Problem description:
Retype exactly every line from the one that includes "Sort by AST column header" through the final line of the listing, both ends kept, and omit the pictures.

★ ★ ★ ★ ★

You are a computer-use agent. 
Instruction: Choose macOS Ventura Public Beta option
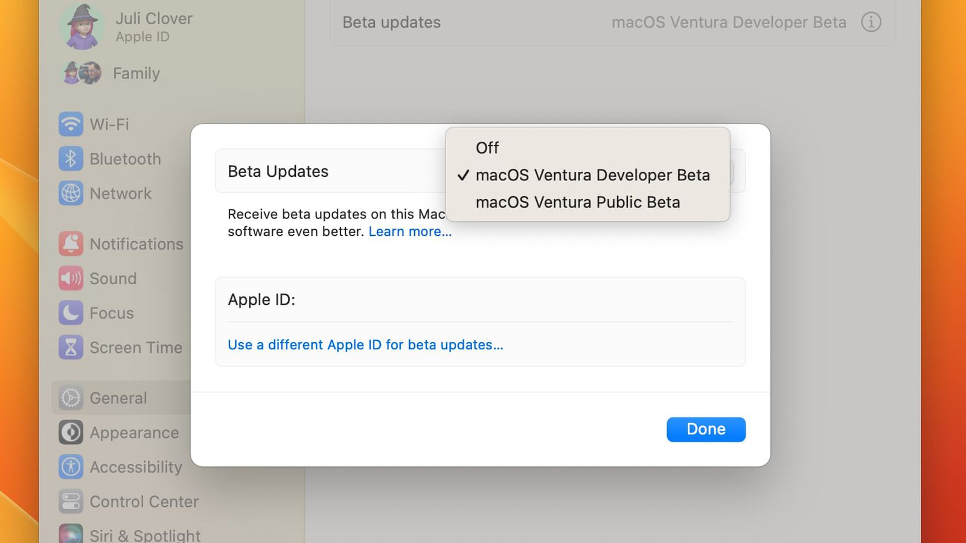coord(577,202)
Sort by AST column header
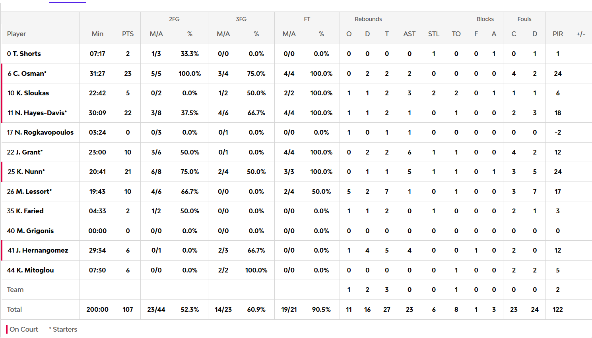Image resolution: width=592 pixels, height=338 pixels. [x=410, y=34]
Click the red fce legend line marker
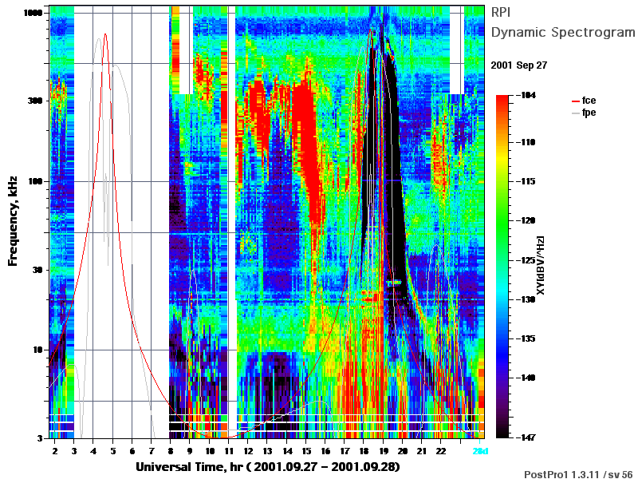The width and height of the screenshot is (638, 479). point(575,101)
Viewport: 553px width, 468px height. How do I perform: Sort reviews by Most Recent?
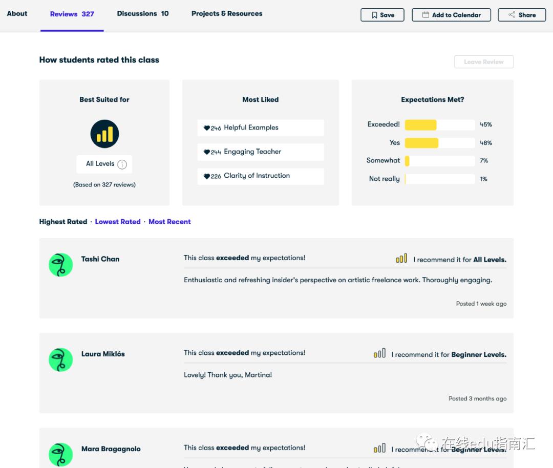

★ ★ ★ ★ ★

Answer for this exercise:
Sort by AST column header
Image resolution: width=592 pixels, height=338 pixels. [x=410, y=34]
Click the red fce legend line marker
The width and height of the screenshot is (638, 479). point(575,101)
Viewport: 553px width, 468px height. How do I perform: Sort reviews by Most Recent?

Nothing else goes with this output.